STUDY MATERIAL ::

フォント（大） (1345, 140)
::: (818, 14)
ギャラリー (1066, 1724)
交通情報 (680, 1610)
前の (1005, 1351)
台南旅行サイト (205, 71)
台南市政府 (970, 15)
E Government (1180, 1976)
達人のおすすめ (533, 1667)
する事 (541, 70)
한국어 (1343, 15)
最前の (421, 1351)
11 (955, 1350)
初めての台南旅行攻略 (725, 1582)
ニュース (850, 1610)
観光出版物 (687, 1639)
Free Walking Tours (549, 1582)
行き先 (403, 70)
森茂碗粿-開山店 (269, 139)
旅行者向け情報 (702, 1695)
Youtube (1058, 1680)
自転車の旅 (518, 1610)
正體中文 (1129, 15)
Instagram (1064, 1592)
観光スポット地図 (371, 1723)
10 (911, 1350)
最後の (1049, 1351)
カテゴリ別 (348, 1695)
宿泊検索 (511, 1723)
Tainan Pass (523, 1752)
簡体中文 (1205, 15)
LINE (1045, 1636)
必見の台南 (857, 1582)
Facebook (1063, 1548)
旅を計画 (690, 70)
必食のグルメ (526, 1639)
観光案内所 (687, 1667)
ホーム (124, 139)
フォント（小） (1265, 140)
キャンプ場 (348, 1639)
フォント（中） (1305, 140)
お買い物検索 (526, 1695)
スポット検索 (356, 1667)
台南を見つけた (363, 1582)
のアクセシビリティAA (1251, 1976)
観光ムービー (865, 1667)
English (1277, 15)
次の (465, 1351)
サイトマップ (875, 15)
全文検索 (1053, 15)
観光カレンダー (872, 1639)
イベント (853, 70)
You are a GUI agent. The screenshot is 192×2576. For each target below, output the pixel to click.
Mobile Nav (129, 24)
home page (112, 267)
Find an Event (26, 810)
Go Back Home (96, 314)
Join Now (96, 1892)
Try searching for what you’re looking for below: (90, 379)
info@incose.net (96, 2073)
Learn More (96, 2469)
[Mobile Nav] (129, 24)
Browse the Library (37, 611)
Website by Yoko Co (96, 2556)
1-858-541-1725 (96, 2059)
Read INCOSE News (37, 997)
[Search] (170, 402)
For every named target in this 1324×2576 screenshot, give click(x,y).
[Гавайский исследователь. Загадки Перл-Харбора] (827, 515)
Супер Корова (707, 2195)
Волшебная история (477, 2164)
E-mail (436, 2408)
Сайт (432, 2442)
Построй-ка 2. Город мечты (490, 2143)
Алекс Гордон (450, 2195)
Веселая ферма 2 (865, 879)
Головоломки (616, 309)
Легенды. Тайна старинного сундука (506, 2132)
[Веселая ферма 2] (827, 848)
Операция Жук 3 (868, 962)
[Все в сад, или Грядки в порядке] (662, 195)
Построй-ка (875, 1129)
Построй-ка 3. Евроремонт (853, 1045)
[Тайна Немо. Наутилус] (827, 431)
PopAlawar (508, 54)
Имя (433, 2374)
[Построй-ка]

BRIEF :: When the line with "観光案内所 (687, 1667)" is reached in the data above, begin copying, and stop after the line with "E-mail (436, 2408)"; copy each line exactly, both ends included.

ANSWER FOR THE TASK ::
観光案内所 (687, 1667)
ホーム (124, 139)
フォント（小） (1265, 140)
キャンプ場 (348, 1639)
フォント（中） (1305, 140)
お買い物検索 (526, 1695)
スポット検索 (356, 1667)
台南を見つけた (363, 1582)
のアクセシビリティAA (1251, 1976)
観光ムービー (865, 1667)
English (1277, 15)
次の (465, 1351)
サイトマップ (875, 15)
全文検索 (1053, 15)
観光カレンダー (872, 1639)
イベント (853, 70)
You are a GUI agent. The screenshot is 192×2576. For each target below, output the pixel to click.
Mobile Nav (129, 24)
home page (112, 267)
Find an Event (26, 810)
Go Back Home (96, 314)
Join Now (96, 1892)
Try searching for what you’re looking for below: (90, 379)
info@incose.net (96, 2073)
Learn More (96, 2469)
[Mobile Nav] (129, 24)
Browse the Library (37, 611)
Website by Yoko Co (96, 2556)
1-858-541-1725 (96, 2059)
Read INCOSE News (37, 997)
[Search] (170, 402)
For every named target in this 1324×2576 screenshot, give click(x,y).
[Гавайский исследователь. Загадки Перл-Харбора] (827, 515)
Супер Корова (707, 2195)
Волшебная история (477, 2164)
E-mail (436, 2408)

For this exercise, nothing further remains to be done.